Ömer Üründül.. İnsan olarak bir pırlanta. Ama futbol bilgisi, üç beş cümleyle sınırlı.. Üstelik fena halde korkak.. Risk alanları yermeyi marifet sayacak kadar korkak. Yani bir yerde maçı atv'de izleyen gençlere kötü yaşam dersleri veriyor.. Korkaklığı kendisi için de geçerli. Cesur yorumlar yapamıyor, durumu idare ediyor.
atv'nin en iyi yorumcusu bu işi ilk defa yapan Bülent Tulun. Anlayın gerisini..
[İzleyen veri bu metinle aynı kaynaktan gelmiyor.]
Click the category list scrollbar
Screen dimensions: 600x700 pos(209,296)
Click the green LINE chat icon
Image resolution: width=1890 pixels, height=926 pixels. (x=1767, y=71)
Kötü naklen yayına bir de soyunma odasında "'En büyük Başbakan' diye bağırdılar mı" komikliğiyle tüy diktiler.
Rakip Lig TV ise, bu turnuva için Rıdvan'ı Doğuş gurubundan ödünç almayı başarmış. Rıdvan dinleyenlere "Keşke Terim'in yanında o olsaydı" dedirten yorumlar yapıyor, harikalar yaratıyor.
Bizim gurup 2006'da da Dünya Kupası finallerini de yüzüne gözüne bulaştırmıştı. Ders alan çıkmamış demek ki.
Hatır gönülle pişen ucuz etin yahnisi böyle oluyor..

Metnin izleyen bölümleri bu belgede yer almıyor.